━━━ DATA LISTING ━━━
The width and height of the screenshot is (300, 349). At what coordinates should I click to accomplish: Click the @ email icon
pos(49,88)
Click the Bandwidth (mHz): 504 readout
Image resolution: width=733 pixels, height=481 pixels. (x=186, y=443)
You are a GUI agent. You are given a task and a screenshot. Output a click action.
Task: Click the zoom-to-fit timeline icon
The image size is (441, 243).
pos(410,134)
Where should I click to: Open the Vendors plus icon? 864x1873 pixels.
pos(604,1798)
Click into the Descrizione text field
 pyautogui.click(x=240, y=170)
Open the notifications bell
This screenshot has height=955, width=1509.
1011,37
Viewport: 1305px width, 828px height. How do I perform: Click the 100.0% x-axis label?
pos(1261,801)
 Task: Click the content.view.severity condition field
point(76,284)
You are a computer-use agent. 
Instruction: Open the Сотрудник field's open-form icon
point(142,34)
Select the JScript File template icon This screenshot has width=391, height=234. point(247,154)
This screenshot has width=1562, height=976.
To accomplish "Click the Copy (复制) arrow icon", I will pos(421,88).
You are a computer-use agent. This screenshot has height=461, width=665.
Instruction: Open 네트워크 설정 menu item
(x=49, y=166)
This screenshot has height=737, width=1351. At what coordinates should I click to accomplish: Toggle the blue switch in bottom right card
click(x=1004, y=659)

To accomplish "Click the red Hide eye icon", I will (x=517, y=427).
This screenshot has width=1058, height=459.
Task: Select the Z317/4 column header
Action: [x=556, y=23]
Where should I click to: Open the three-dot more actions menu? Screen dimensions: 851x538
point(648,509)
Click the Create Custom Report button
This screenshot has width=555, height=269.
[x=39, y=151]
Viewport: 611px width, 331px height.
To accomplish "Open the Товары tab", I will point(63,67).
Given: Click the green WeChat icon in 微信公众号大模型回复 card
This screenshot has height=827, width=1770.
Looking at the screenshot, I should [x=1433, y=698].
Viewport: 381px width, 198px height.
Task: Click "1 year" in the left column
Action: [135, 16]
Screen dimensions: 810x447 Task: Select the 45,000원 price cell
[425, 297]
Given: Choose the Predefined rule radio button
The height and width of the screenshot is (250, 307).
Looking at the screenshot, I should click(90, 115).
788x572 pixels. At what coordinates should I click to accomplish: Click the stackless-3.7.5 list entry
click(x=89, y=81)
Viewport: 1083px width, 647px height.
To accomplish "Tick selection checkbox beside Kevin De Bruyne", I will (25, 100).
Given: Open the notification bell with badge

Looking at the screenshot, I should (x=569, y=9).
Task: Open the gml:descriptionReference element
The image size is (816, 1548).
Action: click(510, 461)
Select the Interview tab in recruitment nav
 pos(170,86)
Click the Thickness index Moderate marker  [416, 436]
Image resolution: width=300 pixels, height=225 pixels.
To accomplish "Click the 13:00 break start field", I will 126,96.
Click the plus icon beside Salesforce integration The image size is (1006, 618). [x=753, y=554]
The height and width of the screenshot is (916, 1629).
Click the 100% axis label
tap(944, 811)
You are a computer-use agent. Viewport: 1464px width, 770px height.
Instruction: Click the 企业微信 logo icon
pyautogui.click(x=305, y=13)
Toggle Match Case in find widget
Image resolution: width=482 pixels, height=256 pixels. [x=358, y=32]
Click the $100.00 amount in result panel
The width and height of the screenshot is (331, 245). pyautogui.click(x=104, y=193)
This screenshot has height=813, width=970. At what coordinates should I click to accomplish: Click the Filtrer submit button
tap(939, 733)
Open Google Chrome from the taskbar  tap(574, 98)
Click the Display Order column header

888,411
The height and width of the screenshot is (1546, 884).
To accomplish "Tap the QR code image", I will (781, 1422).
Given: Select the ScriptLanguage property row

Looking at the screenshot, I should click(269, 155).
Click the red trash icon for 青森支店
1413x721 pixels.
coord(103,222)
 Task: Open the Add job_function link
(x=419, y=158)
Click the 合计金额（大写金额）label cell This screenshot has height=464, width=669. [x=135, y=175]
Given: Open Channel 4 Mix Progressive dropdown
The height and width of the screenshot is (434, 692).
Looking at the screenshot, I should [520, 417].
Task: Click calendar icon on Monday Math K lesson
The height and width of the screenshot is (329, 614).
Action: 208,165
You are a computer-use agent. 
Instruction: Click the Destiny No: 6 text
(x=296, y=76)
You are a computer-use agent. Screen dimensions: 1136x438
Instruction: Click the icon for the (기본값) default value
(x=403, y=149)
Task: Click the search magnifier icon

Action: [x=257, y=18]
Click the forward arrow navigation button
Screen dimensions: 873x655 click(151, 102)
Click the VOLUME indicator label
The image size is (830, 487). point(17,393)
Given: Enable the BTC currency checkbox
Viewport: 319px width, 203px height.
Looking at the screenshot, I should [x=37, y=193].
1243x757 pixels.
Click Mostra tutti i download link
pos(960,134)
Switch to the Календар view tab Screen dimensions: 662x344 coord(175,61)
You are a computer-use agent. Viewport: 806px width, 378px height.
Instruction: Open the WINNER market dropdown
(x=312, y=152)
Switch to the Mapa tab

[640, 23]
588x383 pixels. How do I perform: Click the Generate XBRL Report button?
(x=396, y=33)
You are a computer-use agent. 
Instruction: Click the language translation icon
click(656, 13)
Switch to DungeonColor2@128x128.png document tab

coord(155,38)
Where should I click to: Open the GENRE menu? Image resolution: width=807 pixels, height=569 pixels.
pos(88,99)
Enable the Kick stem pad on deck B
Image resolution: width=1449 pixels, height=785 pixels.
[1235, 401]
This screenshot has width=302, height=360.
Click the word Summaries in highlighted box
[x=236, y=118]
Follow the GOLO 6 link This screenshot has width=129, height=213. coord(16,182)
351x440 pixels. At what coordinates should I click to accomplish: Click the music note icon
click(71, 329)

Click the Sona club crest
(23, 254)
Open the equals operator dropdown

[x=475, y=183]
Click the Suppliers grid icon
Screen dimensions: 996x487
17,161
━━━
- [TASK]:
Reproduce word for word everything from the start of the rows down to the line containing "Image resolution: width=733", including that line.

- [OUTPUT OF THE EXERCISE]:
The width and height of the screenshot is (300, 349). At what coordinates should I click to accomplish: Click the @ email icon
pos(49,88)
Click the Bandwidth (mHz): 504 readout
Image resolution: width=733 pixels, height=481 pixels. (x=186, y=443)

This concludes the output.